What this task involves >>
Reproduce the passage of the charter schools digest from "ERIC Identifier: ED455656" to "approximately 500,000 students.".
-- BEGIN Document text --
ERIC Identifier: ED455656
Publication Date: 2001-06-00
Author: Ahearn, Eileen
Source: ERIC Clearinghouse on
Disabilities and Gifted Education Arlington VA.
Public Charter Schools and Students with Disabilities. ERIC
Charter schools are a relatively new component of the public education system
in the United States. At the start of the 2000-2001 school year, 37 states in
the United States had adopted legislation permitting charter schools, and over
2,000 charter schools were in operation with approximately 500,000 students.
This digest examines the unique nature of these schools, explains their
obligations in relation to serving students with disabilities, and presents the
results of current research on special education in charter schools.
WHAT ARE CHARTER SCHOOLS?
A charter school is most often
described as a new or converted public school founded by parents, teachers, or
others, and operated with various levels of autonomy from state or local rules
or policies. Charter schools are selected by parents for their children to
attend, so they are considered "schools of choice." Each charter school has a
written charter or contract issued by an authorizing body in accordance with
state law. However, because each state law is different, it is impossible to
give a uniform definition of charter schools or to generalize about details of
DO CHARTER SCHOOLS SERVE STUDENTS WITH
Although public charter schools are afforded some level of
exemption from state or local laws or requirements, they must conform to all
federal laws and regulations including the Individuals with Disabilities
Education Act (IDEA), Section 504 of the Rehabilitation Act, and the Americans
with Disabilities Act (ADA). A charter school is prohibited by law from
discriminating in admissions and must accept every student who applies or hold a
lottery if there are more applicants than the school can accommodate.
Recruitment and admissions are addressed in a set of questions and answers
regarding the application of federal civil rights laws to public charter schools
published by the U. S. Department of Education's Office of Civil Rights (2000).
WHAT ARE SOME OF THE ISSUES RELATED TO SPECIAL EDUCATION IN
The legal identity of the charter school under state law
largely determines the specific responsibilities it has for its students with
disabilities. There are two extremes: the charter school may be its own separate
district, usually referred to as a local education agency (LEA); or the charter
school may be one of the schools of a traditional district. There are also
charter schools that have ties with LEAs that fall between these two extremes.
If the charter school is its own LEA, it is responsible for all aspects of
special education including evaluations, programs, and related services. By
contrast, in some states, the LEA of the child's residence is responsible for
special education for all its students even if they attend charter schools
operated independently from the district.
-- END Document text --
-- BEGIN Dataset extract --
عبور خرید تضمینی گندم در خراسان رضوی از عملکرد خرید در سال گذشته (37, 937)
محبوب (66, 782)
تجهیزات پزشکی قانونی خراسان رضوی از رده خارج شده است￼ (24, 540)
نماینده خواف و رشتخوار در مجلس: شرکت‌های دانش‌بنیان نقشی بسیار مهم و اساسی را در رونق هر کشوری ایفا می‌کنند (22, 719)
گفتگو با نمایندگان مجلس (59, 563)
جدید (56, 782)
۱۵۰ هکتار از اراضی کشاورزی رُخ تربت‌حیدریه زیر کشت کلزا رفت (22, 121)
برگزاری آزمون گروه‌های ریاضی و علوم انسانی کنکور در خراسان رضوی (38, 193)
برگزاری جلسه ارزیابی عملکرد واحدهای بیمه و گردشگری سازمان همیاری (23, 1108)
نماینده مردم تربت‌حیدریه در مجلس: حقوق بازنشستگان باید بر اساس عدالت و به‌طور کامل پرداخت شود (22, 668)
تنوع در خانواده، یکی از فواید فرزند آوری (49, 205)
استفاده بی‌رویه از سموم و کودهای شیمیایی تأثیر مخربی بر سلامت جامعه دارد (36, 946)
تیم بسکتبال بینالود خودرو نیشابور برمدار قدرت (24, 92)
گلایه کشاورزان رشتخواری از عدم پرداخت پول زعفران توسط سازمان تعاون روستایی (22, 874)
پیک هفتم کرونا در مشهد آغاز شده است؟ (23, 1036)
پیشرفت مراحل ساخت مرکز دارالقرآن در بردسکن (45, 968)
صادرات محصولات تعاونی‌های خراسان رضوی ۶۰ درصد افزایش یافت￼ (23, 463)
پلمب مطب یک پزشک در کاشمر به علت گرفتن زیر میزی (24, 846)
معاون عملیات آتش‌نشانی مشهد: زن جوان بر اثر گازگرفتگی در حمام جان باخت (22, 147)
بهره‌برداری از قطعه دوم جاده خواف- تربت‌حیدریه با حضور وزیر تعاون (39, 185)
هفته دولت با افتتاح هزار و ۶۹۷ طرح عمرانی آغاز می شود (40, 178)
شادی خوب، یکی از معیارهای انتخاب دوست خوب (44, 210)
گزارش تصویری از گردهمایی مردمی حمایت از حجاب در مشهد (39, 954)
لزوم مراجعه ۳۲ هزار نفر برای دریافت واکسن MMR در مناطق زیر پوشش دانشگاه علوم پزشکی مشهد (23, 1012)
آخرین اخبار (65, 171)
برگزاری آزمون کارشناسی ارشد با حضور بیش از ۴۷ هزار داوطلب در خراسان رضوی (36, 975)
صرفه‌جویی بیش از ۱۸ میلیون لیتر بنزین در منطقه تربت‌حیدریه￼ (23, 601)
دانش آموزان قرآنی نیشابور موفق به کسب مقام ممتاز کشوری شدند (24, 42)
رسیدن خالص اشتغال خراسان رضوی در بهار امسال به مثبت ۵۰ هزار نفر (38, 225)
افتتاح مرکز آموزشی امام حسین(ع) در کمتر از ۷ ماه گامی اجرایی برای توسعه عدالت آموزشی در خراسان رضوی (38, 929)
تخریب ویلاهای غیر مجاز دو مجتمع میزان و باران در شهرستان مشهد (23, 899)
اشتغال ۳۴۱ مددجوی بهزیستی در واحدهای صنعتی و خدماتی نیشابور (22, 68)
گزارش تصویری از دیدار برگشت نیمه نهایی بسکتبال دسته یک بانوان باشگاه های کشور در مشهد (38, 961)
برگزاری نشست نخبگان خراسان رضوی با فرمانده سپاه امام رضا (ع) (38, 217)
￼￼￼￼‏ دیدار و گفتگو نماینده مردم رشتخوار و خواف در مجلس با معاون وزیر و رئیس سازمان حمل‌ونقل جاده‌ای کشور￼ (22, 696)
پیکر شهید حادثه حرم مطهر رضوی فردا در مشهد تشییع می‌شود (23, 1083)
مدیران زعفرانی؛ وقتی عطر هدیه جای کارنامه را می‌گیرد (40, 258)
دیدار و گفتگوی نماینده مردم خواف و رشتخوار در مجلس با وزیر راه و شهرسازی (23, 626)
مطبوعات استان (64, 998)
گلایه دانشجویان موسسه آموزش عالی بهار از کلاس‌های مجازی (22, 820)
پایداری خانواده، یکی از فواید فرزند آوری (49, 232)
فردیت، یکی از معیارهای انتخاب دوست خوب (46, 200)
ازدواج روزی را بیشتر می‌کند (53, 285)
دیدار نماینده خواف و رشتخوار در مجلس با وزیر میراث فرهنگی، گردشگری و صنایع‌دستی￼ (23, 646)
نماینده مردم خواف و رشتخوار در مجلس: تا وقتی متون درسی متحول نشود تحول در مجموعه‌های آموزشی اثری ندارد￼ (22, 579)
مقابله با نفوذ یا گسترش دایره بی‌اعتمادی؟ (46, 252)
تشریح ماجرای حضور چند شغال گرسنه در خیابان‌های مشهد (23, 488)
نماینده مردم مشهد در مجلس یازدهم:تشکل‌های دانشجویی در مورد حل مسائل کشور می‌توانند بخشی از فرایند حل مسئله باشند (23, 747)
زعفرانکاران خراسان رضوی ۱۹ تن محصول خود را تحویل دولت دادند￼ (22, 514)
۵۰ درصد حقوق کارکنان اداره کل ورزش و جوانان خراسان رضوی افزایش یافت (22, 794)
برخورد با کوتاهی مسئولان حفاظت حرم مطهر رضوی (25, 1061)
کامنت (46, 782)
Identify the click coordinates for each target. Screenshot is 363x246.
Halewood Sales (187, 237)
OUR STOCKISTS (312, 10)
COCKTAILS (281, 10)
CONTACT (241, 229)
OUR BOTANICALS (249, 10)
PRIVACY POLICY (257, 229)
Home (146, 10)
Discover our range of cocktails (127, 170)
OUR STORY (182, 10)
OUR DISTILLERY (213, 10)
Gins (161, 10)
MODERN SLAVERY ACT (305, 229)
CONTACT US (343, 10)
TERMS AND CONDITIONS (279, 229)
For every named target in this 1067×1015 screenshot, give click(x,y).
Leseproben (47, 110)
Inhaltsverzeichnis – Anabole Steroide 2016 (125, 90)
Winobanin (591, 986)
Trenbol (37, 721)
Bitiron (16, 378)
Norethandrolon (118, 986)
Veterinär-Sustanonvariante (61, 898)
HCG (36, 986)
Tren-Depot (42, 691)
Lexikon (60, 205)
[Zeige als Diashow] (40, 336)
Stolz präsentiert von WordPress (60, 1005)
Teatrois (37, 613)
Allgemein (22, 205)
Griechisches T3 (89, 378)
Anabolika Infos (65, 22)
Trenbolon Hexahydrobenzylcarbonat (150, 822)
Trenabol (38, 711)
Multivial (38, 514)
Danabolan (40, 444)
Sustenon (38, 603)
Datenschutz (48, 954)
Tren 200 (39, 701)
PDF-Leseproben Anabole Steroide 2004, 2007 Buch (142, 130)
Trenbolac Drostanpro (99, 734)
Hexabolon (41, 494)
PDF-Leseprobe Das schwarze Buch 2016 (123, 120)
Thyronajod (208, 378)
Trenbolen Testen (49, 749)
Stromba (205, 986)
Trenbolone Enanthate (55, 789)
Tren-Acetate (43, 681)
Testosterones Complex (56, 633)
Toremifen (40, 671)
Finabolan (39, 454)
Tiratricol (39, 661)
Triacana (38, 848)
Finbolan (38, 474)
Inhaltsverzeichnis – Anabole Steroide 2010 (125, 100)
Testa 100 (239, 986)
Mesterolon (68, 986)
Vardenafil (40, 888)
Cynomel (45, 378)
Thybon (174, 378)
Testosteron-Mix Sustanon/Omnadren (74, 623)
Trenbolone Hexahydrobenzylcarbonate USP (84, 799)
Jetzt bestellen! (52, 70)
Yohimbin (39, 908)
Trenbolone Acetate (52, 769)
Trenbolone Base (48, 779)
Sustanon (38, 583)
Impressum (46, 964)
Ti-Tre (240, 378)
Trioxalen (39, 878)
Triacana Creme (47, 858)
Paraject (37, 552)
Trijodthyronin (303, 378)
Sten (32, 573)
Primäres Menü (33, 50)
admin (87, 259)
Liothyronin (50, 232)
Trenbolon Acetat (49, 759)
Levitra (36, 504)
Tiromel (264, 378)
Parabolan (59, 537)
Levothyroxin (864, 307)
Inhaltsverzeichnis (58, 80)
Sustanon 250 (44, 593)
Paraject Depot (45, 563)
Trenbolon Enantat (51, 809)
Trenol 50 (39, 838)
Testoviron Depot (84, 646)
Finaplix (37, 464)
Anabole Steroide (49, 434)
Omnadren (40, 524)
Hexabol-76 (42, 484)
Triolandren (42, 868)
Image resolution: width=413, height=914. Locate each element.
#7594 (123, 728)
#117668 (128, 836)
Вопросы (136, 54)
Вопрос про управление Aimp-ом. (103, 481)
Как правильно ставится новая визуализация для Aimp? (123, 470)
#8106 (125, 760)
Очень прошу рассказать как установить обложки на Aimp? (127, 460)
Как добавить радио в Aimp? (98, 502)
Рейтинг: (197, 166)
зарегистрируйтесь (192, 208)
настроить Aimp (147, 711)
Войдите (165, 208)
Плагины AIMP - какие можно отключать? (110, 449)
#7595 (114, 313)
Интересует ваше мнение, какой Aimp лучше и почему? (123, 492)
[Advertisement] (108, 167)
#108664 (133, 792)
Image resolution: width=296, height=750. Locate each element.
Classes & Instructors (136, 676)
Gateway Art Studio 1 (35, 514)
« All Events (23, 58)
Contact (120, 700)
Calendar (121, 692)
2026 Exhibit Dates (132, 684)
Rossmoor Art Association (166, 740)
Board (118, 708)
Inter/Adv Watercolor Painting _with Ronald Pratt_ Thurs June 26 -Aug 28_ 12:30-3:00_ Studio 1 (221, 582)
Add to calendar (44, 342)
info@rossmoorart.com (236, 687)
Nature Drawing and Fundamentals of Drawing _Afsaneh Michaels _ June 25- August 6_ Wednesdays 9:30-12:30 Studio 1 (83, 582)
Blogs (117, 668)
-- END Dataset extract --
Solved problem >>
ERIC Identifier: ED455656
Publication Date: 2001-06-00
Author: Ahearn, Eileen
Source: ERIC Clearinghouse on
Disabilities and Gifted Education Arlington VA.
Public Charter Schools and Students with Disabilities. ERIC
Charter schools are a relatively new component of the public education system
in the United States. At the start of the 2000-2001 school year, 37 states in
the United States had adopted legislation permitting charter schools, and over
2,000 charter schools were in operation with approximately 500,000 students.